--- START Data to use ---

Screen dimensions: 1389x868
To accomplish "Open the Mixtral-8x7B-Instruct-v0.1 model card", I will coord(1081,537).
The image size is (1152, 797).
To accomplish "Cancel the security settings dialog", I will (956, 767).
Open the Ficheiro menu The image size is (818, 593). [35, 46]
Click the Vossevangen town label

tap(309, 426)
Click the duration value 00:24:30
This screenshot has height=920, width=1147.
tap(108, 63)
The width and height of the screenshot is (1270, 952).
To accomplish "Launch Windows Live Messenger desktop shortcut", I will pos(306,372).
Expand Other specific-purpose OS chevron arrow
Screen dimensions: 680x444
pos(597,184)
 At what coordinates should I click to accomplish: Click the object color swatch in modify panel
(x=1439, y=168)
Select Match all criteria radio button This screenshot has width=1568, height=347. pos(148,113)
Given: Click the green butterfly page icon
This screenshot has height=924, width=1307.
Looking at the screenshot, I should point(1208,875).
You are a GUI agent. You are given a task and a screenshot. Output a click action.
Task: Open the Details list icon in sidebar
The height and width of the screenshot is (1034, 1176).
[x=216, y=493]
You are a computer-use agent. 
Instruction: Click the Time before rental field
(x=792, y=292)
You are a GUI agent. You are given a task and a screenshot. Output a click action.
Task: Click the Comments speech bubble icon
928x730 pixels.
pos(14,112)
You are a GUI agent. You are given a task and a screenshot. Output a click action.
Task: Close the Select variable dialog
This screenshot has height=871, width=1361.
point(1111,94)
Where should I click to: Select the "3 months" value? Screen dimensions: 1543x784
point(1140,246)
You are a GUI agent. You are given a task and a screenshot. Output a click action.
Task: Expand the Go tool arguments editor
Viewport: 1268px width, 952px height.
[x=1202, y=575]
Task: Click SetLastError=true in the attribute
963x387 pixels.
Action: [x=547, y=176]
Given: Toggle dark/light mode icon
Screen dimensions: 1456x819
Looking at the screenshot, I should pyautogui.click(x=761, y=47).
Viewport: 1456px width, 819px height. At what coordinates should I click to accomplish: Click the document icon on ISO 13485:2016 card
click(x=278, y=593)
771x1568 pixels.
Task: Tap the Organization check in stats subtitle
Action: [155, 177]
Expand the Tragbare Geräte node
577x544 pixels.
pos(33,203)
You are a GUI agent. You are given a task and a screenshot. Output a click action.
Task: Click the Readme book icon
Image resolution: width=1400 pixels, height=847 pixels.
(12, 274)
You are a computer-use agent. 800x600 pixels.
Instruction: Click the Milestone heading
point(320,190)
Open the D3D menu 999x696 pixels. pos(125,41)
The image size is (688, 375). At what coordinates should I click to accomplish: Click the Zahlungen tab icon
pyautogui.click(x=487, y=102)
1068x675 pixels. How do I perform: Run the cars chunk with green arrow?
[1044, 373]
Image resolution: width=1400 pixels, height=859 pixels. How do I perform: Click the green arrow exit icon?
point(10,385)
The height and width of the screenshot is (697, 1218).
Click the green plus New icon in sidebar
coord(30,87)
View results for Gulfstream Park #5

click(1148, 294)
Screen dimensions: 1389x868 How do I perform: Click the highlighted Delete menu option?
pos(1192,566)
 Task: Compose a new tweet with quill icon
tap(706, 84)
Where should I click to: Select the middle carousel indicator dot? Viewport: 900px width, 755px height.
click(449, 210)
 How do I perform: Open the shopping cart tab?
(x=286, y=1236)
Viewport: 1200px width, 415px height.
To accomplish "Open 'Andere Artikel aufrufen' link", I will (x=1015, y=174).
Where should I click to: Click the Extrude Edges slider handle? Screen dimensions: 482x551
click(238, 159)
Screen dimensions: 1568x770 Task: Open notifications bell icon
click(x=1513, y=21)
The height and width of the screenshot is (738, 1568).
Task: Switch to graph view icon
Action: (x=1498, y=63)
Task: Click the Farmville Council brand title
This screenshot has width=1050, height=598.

--- END Data to use ---

• _Task requirements_: Reproduce all of the lines above, substituting "basket" for every occurrence of "shopping cart" and leaving everything else unchanged.

• _Solution for this exercise_:
Screen dimensions: 1389x868
To accomplish "Open the Mixtral-8x7B-Instruct-v0.1 model card", I will coord(1081,537).
The image size is (1152, 797).
To accomplish "Cancel the security settings dialog", I will (956, 767).
Open the Ficheiro menu The image size is (818, 593). [35, 46]
Click the Vossevangen town label

tap(309, 426)
Click the duration value 00:24:30
This screenshot has height=920, width=1147.
tap(108, 63)
The width and height of the screenshot is (1270, 952).
To accomplish "Launch Windows Live Messenger desktop shortcut", I will pos(306,372).
Expand Other specific-purpose OS chevron arrow
Screen dimensions: 680x444
pos(597,184)
 At what coordinates should I click to accomplish: Click the object color swatch in modify panel
(x=1439, y=168)
Select Match all criteria radio button This screenshot has width=1568, height=347. pos(148,113)
Given: Click the green butterfly page icon
This screenshot has height=924, width=1307.
Looking at the screenshot, I should point(1208,875).
You are a GUI agent. You are given a task and a screenshot. Output a click action.
Task: Open the Details list icon in sidebar
The height and width of the screenshot is (1034, 1176).
[x=216, y=493]
You are a computer-use agent. 
Instruction: Click the Time before rental field
(x=792, y=292)
You are a GUI agent. You are given a task and a screenshot. Output a click action.
Task: Click the Comments speech bubble icon
928x730 pixels.
pos(14,112)
You are a GUI agent. You are given a task and a screenshot. Output a click action.
Task: Close the Select variable dialog
This screenshot has height=871, width=1361.
point(1111,94)
Where should I click to: Select the "3 months" value? Screen dimensions: 1543x784
point(1140,246)
You are a GUI agent. You are given a task and a screenshot. Output a click action.
Task: Expand the Go tool arguments editor
Viewport: 1268px width, 952px height.
[x=1202, y=575]
Task: Click SetLastError=true in the attribute
963x387 pixels.
Action: [x=547, y=176]
Given: Toggle dark/light mode icon
Screen dimensions: 1456x819
Looking at the screenshot, I should pyautogui.click(x=761, y=47).
Viewport: 1456px width, 819px height. At what coordinates should I click to accomplish: Click the document icon on ISO 13485:2016 card
click(x=278, y=593)
771x1568 pixels.
Task: Tap the Organization check in stats subtitle
Action: [155, 177]
Expand the Tragbare Geräte node
577x544 pixels.
pos(33,203)
You are a GUI agent. You are given a task and a screenshot. Output a click action.
Task: Click the Readme book icon
Image resolution: width=1400 pixels, height=847 pixels.
(12, 274)
You are a computer-use agent. 800x600 pixels.
Instruction: Click the Milestone heading
point(320,190)
Open the D3D menu 999x696 pixels. pos(125,41)
The image size is (688, 375). At what coordinates should I click to accomplish: Click the Zahlungen tab icon
pyautogui.click(x=487, y=102)
1068x675 pixels. How do I perform: Run the cars chunk with green arrow?
[1044, 373]
Image resolution: width=1400 pixels, height=859 pixels. How do I perform: Click the green arrow exit icon?
point(10,385)
The height and width of the screenshot is (697, 1218).
Click the green plus New icon in sidebar
coord(30,87)
View results for Gulfstream Park #5

click(1148, 294)
Screen dimensions: 1389x868 How do I perform: Click the highlighted Delete menu option?
pos(1192,566)
 Task: Compose a new tweet with quill icon
tap(706, 84)
Where should I click to: Select the middle carousel indicator dot? Viewport: 900px width, 755px height.
click(449, 210)
 How do I perform: Open the basket tab?
(x=286, y=1236)
Viewport: 1200px width, 415px height.
To accomplish "Open 'Andere Artikel aufrufen' link", I will (x=1015, y=174).
Where should I click to: Click the Extrude Edges slider handle? Screen dimensions: 482x551
click(238, 159)
Screen dimensions: 1568x770 Task: Open notifications bell icon
click(x=1513, y=21)
The height and width of the screenshot is (738, 1568).
Task: Switch to graph view icon
Action: (x=1498, y=63)
Task: Click the Farmville Council brand title
This screenshot has width=1050, height=598.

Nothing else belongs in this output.